そこに書かれている、what や how を使った文章を探すと、あるのは「感嘆文」だけである。まさか、この感嘆文のことを付加疑問文なんて書いているのか?

中3の某少女のときは、これにも増してひどい話を耳にしてしまった。比較級とか最大級とかの説明をしてほしい、というので説明していて、-er や -est ではなく、more や the most を使う場合があるんだよ、と、一例として moving を挙げて説明しようとしたら、

「あの、それは mover とか movest とかになるんじゃないんですか?」
「は?」
「あの、6文字までの単語では -er とか -est になる、って習ったんですけど」

僕は怒りで震えた。何処のどいつだ、こんないい加減なことを教えたのは。

どうせそういうことを書いているサイトでもあるんだろう、と思って検索してみると、比較級・最上級を文字数で判別させるような記述の多いことったら……先の子は、これに加えて「6文字以下」と「6文字以上」を勘違いしていたようだけど、いや、そんな問題じゃないんだ。文字数で分けられる? ……もう、呆れましたよ。じゃあ訊くけどさ、以下の単語の比較級・最上級はどうなるんだよ?

  • bored
  • like
  • quiet
  • pleasant
  • unhappy
bored は more / most しかとり得ない。like は一部の例外(詩とか)以外では more / most しかとり得ない。quiet は両方とり得る。pleasant も両方。そして unhappy は7文字、かつ3音節だけど -er / -est しかとり得ませんよ? 猿知恵で子供にいい加減なことを教えようなんて、実にひどい話だとしか思えない。

知人の塾関係者に聞いてみたところ、

「あー、それねえ。おそらくそこら中の中学校でそれ式で教えてますよ」

という恐るべき答が返ってきた。ひょっとすると、ここを読んで「数少ない例外をあげつらって私達を誹謗中傷するのか」と怒りに震えている教育関係者がいるのかもしれない。しかし僕は声を大にして言おう。そもそもここに「字数」などという概念を持ち込んで単純化をはかっている時点で、アンタラには人を教える資格なんてないんだよ。自分が受け持ってる間だけ正しい答を出せばそれでいいわけ? 高校に入って、あるいは社会に出て、今まで磐石だと教えられてきたルールが実は何も根拠がないものだった、となったときの教え子のことを、アンタラは何も考えていないわけ? それで教育関係者だなんて、恥を知れ、恥を。
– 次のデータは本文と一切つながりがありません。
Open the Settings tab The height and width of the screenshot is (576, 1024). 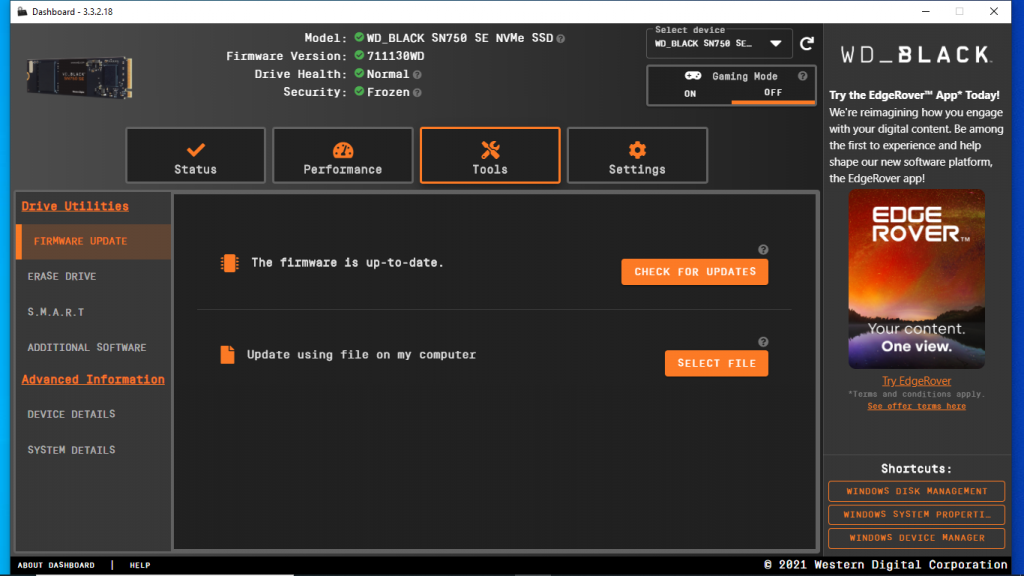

今にしてつくづく思うのだけど、僕は師には恵まれていたのだった。そういういい加減なことを教わらずに今日まで来られたのは、実は幸運なことだったのだ、と、こういうことを目の当たりにする度に思い知らされるのだ。残念だけど、こんないい加減なことを教わって育つ子達がいる。こういう不幸な子達がいる限り、この国の教育なんて、知れたものだと言わざるを得まい。
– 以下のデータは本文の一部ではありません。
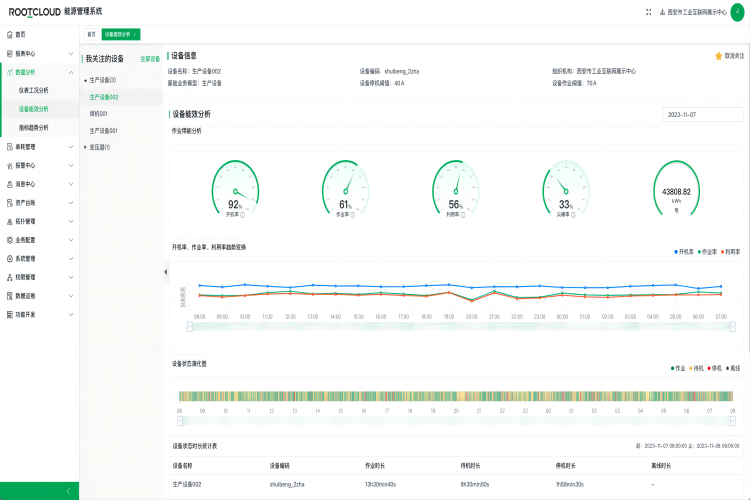Click the info icon beside 作业率 gauge
750x500 pixels.
pyautogui.click(x=353, y=214)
2013/05/30(Thu) 02:56:26 | 日記

Re:いい加減に教えるな

ここで言っている like は形容詞(同様・類似の意)です。
Thomas(2020/01/22(Wed) 22:37:00)

Re:いい加減に教えるな

like は形容詞だったんですか!初めて知りました。大変勉強になりました。
guest(2020/01/22(Wed) 11:29:26)

Re:いい加減に教えるな

やっぱりペーパーテストの弊害なんでしょうか。6-7割がそれで点数取れてしまいそうです。しっかり発音記号から教えるべきだと思います。
guest(2013/06/01(Sat) 07:43:29)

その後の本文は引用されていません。